# AIM OF THE EXERCISE:
Please print exactly the lines running from the one that contains "Instruction: Select English" to the end of the data, with both lines included.
INFORMATION SUPPLIED START
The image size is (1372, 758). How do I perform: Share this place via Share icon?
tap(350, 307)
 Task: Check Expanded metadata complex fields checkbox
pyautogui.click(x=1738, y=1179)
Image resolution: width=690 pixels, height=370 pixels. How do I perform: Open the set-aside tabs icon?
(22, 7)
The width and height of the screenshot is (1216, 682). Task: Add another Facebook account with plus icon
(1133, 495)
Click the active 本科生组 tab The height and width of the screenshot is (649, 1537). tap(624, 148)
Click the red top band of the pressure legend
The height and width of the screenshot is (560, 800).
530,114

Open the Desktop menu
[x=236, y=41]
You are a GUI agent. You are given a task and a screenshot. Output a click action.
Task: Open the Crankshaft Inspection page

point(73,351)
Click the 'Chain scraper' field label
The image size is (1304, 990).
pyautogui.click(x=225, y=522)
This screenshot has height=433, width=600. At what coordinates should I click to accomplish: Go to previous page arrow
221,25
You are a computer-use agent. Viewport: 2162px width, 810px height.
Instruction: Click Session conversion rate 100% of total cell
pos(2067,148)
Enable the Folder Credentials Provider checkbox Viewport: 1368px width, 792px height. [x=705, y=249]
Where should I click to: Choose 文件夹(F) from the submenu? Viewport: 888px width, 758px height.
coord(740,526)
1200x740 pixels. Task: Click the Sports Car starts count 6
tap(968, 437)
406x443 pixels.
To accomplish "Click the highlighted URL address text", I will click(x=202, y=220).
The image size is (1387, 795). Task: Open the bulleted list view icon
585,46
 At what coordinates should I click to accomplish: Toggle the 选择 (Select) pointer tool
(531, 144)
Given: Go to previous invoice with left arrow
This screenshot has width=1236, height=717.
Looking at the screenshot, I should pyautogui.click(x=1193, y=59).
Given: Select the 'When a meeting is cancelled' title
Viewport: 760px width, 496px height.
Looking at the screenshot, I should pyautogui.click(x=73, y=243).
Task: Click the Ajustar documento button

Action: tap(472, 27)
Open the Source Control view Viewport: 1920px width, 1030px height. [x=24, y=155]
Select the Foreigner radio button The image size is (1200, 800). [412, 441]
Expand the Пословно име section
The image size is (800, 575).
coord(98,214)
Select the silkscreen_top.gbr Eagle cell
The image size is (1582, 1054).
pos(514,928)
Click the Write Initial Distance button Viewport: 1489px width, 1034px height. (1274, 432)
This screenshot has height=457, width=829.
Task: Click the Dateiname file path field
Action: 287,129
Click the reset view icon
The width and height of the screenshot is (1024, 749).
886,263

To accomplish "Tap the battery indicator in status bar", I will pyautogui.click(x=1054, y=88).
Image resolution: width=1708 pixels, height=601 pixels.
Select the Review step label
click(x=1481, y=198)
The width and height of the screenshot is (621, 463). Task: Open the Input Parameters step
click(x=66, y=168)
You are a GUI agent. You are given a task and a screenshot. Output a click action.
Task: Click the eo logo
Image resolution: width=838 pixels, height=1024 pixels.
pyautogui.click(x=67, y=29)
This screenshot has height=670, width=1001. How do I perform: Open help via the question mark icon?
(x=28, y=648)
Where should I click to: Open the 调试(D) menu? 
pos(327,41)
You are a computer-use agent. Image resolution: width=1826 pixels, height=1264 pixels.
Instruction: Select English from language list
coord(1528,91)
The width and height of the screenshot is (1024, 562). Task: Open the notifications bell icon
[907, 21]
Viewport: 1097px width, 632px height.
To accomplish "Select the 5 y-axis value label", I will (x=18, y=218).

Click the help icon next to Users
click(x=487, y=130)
INFORMATION SUPPLIED END
# EXERCISE RESPONSE:
Instruction: Select English from language list
coord(1528,91)
The width and height of the screenshot is (1024, 562). Task: Open the notifications bell icon
[907, 21]
Viewport: 1097px width, 632px height.
To accomplish "Select the 5 y-axis value label", I will (x=18, y=218).

Click the help icon next to Users
click(x=487, y=130)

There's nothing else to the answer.